$$
\newcommand{\mat}[1]{\boldsymbol {#1}}
\newcommand{\mattr}[1]{\boldsymbol {#1}^\top}
\newcommand{\matinv}[1]{\boldsymbol {#1}^{-1}}
\newcommand{\vec}[1]{\boldsymbol {#1}}
\newcommand{\vectr}[1]{\boldsymbol {#1}^\top}
\newcommand{\rvar}[1]{\mathrm {#1}}
\newcommand{\rvec}[1]{\boldsymbol{\mathrm{#1}}}
\newcommand{\diag}{\mathop{\mathrm {diag}}}
\newcommand{\set}[1]{\mathbb {#1}}
\newcommand{\norm}[1]{\left\lVert#1\right\rVert}
\newcommand{\pderiv}[2]{\frac{\partial #1}{\partial #2}}
\newcommand{\bb}[1]{\boldsymbol{#1}}
$$
# Part 6: YOLO - Objects Detection
<a id=part6></a>

In this part we will use an object detection architecture called YOLO (You only look once) to detect objects in images. We'll use an already trained model weights (v3) found here: https://github.com/ultralytics/yolov3

In [1]:
import torch
#import torchviz

device = torch.device('cuda' if torch.cuda.is_available() else 'cpu')

# Load the YOLO model
model = torch.hub.load('ultralytics/yolov3', 'yolov3')
model.to(device)
# Images
img1 = 'imgs/DolphinsInTheSky.jpg'  
img2 = 'imgs/cat-shiba-inu-2.jpg' 

Using cache found in C:\Users\maymana/.cache\torch\hub\ultralytics_yolov3_master
YOLOv3  2022-12-15 torch 1.10.1 CPU

Fusing layers... 
Model Summary: 261 layers, 61922845 parameters, 0 gradients
Adding AutoShape... 


## Inference with YOLO
<a id=part6_1></a>

You are provided with 2 images (img1 and img2).
**TODO**:
1. Detect objects using the YOLOv3 model for these 2 images.
2. Print the inference output with bounding boxes.
3. Calculate the number of pixels within a bounding box and the number in the background.
4. Look at the inference results and answer the question below.


In [2]:
#Insert the inference code here.
import cv2

#calculates total number of pixels coverd in the bounding boxes
def calculate_t_bb_n_pixels(xyxy):
    pixels = []
    for i in range(xyxy.shape[0]):
        bb = {}
        bb['xmin'] = round(xyxy[i][0].item())
        bb['ymin'] = round(xyxy[i][1].item())
        bb['xmax'] = round(xyxy[i][2].item())
        bb['ymax'] = round(xyxy[i][3].item())
        pixels += [(x, y) for y in range(bb['ymin'], bb['ymax']+1) for x in range(bb['xmin'], bb['xmax']+1)]
    pixels = list(set(pixels))
    return(len(pixels)) 

def inference(img_path):
    result = model(img_path)
    result.print()
    result.show()
    img = cv2.imread(img_path)
    height, width, _ = img.shape
    p_all_img = height*width
    p_within_bb = calculate_t_bb_n_pixels(result.xyxy[0])
    p_back = p_all_img-p_within_bb
    print(f"The number of pixels within a bounding box is {p_within_bb}")
    print(f"The number of pixels in the background is {p_back}")
    print(f"==>{(100*p_within_bb/p_all_img):.2f}% of the pixels are covered in the bounding boxes")

# img1
print("*****Image 1 Inference*****")
inference(img1)

# img2
print("*****Image 2 Inference*****")
inference(img2)



*****Image 1 Inference*****


image 1/1: 183x275 1 person, 2 birds
Speed: 15.6ms pre-process, 1053.1ms inference, 0.0ms NMS per image at shape (1, 3, 448, 640)
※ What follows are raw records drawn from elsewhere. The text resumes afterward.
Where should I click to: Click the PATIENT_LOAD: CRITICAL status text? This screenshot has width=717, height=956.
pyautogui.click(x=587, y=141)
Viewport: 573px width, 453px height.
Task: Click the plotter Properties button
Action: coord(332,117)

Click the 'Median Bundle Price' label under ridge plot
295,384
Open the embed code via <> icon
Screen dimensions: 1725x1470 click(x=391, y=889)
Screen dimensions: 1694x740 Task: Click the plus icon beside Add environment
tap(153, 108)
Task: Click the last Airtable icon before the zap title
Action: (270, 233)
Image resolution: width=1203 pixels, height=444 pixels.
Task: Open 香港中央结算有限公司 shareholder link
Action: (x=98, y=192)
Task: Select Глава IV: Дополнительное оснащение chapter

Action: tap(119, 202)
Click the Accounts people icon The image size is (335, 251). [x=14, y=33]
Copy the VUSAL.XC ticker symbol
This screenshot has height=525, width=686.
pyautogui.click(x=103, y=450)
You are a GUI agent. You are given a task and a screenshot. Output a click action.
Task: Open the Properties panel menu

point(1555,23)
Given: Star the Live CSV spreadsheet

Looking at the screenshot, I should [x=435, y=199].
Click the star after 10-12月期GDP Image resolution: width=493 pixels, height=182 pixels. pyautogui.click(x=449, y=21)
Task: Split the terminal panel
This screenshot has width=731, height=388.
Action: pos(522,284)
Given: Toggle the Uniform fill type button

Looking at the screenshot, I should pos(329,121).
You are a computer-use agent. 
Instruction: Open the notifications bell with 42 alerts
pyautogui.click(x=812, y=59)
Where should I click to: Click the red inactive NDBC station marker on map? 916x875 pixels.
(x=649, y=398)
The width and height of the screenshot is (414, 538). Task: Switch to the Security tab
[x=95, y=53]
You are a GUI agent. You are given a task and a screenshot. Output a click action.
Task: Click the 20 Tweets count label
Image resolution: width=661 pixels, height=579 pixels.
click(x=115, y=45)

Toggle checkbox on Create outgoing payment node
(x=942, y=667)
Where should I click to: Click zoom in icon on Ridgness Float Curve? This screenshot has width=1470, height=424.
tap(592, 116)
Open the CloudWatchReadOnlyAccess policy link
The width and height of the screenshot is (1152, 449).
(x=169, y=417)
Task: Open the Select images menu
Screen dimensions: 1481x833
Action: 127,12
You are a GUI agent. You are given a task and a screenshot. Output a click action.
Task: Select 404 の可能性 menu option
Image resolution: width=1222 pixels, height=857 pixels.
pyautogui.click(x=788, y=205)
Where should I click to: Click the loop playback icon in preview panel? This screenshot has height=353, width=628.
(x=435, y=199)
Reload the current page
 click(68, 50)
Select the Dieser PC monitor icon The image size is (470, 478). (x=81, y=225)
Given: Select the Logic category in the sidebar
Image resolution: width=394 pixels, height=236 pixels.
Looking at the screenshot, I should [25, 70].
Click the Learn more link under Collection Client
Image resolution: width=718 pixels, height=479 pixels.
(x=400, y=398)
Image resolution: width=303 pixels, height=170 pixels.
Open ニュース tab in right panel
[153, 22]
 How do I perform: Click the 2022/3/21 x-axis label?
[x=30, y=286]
The number of pixels within a bounding box is 12255
The number of pixels in the background is 38070
==>24.35% of the pixels are covered in the bounding boxes
*****Image 2 Inference*****


image 1/1: 750x750 1 cat, 2 dogs
Speed: 15.6ms pre-process, 1520.0ms inference, 0.0ms NMS per image at shape (1, 3, 640, 640)


The number of pixels within a bounding box is 399019
The number of pixels in the background is 163481
==>70.94% of the pixels are covered in the bounding boxes


### Question 1

Analyze the inference results of the 2 images. 
1. How well did the model detect the objects in the pictures?
2. What can possibly be the reason for the model failures? suggest methods to resolve that issue.

In [3]:
from cs236781.answers import display_answer
import hw2.answers

display_answer(hw2.answers.part6_q1)


**Your answer:**

1.The model detected the dolphines images very bad, it didn't detect any dolphine, instead it detected two birds and one person!
The detection of the second image is not good enough too, in that image there is three dogs and one cat, but the model detected only two dogs correctly, and detected the third dog as a cat, and didn't detect the cat!

2.In the dolphine image, the model's failure bassiclly results from that the model used was trained on the COCO dataset, which doesn't incluse a dolphine class, so it is basiclly impossible to classify the dolphins correctly even if their image was clearer bacause the model is supervised and doesn't have such a class option. In addition to that, even if the model was trained on dataset that includes such class, the model still may fail in the detection of this image for reasons related to the image conditions: the right two dolphins appear overlapping which makes detecting them more difficult, illumination - the dolphins losted there colors in the image so detecting them now is based only on there shapes, in addition to that, the image was taken when the dolphins jumped from the see and they completely appear in the sky, this may caused the model to classify two of them as a birds, the third may be classified as a person because of the overlapping which made their bottoms seem as a person's legs. 
These issues might be avoided bassiclly by training the model on larger and more genaral dataset and by providing such images to the training set. And by applying some preprocessing to the image to solve the illumination problem and to give the dolphoines some colors.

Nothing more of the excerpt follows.